### TASK DIRECTIONS
Read the lines below. Copy out any that hold the string "minus".

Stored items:
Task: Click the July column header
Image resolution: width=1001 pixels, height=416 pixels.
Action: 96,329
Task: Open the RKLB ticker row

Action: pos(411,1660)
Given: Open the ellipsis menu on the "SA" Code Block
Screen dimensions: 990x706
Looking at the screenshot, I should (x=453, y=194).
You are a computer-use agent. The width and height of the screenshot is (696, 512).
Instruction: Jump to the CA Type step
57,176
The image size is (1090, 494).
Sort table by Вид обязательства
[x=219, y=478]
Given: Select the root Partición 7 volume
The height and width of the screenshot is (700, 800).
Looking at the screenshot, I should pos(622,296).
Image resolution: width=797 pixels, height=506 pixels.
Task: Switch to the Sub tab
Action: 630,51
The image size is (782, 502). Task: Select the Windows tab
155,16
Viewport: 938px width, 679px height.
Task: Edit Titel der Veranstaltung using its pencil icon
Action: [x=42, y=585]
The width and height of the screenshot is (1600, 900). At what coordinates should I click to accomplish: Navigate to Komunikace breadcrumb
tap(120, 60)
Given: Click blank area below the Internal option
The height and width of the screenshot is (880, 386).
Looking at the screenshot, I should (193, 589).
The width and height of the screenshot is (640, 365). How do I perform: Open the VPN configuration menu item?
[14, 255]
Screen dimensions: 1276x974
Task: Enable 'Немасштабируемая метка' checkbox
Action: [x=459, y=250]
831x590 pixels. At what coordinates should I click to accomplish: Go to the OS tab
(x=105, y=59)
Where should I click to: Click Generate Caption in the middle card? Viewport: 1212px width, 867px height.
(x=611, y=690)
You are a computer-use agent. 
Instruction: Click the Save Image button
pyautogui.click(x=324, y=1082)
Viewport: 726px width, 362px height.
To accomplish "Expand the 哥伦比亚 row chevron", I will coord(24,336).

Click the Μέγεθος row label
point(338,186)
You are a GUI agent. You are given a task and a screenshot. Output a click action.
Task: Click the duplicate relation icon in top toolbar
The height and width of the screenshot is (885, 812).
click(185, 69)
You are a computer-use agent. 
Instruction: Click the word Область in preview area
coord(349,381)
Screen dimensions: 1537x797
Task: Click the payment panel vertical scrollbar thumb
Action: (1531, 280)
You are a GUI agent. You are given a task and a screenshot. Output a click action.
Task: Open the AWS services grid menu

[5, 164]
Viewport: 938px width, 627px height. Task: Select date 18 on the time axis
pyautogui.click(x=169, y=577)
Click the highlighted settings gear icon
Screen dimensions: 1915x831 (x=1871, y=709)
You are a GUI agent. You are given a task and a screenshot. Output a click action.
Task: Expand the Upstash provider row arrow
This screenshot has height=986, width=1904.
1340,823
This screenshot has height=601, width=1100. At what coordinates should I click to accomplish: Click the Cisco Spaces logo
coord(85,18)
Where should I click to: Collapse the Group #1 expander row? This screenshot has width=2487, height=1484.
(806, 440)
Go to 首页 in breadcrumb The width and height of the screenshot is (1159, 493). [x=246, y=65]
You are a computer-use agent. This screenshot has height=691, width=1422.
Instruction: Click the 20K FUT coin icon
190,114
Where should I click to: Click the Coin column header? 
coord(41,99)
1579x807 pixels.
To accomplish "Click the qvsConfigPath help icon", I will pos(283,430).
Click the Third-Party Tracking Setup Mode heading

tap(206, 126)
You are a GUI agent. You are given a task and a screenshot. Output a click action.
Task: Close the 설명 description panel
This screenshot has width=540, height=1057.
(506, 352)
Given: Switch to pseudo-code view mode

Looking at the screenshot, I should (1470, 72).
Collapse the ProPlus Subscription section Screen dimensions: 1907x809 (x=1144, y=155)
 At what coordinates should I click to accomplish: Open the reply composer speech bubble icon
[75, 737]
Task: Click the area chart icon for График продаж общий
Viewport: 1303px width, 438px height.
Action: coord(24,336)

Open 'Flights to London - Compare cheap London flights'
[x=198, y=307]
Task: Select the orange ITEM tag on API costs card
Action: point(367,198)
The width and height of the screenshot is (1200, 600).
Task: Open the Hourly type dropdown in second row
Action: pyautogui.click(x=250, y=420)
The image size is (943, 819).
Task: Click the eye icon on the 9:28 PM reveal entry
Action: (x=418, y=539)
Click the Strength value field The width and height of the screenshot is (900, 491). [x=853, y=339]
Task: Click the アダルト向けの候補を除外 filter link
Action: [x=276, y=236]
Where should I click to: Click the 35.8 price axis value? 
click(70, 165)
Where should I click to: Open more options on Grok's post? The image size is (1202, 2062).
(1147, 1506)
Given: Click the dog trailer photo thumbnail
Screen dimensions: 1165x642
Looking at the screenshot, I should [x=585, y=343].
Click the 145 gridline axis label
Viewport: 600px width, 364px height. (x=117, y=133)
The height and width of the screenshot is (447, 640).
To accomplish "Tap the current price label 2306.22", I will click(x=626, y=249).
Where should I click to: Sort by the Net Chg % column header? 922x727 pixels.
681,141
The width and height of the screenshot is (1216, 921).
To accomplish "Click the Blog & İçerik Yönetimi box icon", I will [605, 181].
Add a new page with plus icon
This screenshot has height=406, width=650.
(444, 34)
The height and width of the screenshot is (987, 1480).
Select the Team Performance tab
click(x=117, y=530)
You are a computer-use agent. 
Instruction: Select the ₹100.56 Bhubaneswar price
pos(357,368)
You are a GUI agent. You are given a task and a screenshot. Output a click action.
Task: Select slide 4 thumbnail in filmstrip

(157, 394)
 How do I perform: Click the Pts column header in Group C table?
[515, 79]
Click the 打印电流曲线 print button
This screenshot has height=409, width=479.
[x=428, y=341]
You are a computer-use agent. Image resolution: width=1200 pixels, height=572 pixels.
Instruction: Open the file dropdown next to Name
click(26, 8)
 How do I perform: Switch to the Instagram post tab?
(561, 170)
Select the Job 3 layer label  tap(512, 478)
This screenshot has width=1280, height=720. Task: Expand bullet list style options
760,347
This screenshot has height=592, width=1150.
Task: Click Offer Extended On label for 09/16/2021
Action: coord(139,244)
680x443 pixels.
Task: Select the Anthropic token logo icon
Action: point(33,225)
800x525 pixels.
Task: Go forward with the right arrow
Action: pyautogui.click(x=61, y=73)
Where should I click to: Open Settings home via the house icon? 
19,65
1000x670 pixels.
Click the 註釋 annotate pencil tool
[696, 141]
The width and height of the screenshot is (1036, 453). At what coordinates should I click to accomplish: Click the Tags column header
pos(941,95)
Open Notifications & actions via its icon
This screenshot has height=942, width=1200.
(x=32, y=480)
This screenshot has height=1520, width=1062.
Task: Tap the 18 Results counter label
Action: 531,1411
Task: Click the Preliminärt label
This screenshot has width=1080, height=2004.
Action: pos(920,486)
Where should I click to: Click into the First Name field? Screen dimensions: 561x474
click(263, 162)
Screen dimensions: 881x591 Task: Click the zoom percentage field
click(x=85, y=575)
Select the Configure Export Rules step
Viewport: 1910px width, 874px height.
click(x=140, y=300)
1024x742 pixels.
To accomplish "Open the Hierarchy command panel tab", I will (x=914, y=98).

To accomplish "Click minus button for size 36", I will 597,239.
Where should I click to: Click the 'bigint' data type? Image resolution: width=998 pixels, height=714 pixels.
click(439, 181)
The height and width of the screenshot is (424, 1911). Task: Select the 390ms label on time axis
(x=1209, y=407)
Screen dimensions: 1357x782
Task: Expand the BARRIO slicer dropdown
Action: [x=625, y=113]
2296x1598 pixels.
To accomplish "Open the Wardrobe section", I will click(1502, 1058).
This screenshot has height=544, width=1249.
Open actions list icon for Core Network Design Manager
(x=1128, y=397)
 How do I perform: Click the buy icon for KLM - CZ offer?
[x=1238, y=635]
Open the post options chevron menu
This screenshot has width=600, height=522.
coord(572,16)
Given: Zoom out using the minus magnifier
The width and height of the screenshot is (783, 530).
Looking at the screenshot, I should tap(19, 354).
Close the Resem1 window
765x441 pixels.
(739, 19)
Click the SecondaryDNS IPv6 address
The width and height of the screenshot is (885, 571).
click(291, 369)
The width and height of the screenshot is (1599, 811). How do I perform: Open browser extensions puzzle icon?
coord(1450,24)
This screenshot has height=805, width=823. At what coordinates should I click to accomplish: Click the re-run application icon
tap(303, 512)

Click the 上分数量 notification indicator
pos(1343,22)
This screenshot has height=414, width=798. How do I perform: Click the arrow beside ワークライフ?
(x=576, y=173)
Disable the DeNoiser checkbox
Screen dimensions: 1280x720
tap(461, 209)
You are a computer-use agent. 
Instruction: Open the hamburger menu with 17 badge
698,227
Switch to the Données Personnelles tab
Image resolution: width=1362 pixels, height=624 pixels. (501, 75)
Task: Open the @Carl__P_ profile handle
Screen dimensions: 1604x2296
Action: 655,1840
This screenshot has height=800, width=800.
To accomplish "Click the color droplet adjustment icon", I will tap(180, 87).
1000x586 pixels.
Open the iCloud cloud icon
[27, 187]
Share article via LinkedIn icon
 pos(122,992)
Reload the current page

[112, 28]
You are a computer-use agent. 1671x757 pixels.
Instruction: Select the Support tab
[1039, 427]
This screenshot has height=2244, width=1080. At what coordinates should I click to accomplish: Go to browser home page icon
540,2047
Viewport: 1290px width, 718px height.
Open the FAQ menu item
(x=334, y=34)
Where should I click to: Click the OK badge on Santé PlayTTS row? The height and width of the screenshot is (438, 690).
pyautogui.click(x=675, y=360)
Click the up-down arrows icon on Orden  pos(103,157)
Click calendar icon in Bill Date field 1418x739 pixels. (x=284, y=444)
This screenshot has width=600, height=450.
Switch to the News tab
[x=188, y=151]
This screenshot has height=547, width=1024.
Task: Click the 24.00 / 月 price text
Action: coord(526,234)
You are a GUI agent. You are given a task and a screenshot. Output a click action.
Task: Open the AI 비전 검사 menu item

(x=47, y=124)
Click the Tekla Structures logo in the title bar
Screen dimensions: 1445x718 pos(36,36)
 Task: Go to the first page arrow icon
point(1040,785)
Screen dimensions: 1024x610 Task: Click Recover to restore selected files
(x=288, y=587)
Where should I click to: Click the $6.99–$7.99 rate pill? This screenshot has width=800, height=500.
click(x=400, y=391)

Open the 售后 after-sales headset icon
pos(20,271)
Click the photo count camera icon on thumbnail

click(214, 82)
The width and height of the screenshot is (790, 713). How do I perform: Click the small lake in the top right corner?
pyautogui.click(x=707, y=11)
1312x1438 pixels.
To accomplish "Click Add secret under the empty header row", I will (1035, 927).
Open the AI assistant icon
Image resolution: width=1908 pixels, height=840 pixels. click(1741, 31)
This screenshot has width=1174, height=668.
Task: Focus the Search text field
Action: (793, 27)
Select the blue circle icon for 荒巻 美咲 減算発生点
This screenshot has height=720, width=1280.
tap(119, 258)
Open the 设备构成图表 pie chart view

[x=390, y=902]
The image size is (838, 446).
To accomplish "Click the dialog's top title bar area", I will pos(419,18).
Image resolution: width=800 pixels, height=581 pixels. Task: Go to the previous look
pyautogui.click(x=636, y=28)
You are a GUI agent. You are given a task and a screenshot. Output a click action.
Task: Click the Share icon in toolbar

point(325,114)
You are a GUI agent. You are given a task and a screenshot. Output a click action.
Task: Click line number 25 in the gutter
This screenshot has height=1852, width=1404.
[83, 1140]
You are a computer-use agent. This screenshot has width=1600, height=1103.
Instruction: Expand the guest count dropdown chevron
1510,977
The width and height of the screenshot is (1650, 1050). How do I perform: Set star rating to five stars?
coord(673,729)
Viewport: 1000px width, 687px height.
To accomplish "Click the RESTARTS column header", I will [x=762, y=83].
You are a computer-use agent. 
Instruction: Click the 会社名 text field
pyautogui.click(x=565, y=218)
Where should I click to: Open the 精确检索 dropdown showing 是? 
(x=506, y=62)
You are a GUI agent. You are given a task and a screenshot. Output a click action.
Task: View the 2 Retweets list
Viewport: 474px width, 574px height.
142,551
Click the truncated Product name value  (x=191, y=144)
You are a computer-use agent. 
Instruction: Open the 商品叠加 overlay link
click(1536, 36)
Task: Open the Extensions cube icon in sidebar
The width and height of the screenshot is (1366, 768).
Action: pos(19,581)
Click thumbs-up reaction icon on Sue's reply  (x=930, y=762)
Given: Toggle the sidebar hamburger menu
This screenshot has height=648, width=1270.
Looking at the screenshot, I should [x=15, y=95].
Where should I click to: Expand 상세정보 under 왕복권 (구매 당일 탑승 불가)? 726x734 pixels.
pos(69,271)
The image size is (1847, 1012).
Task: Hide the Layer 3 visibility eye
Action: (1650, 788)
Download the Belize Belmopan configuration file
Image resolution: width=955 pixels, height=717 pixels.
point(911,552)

### EXERCISE RESPONSE
To accomplish "Click minus button for size 36", I will 597,239.
Given: Zoom out using the minus magnifier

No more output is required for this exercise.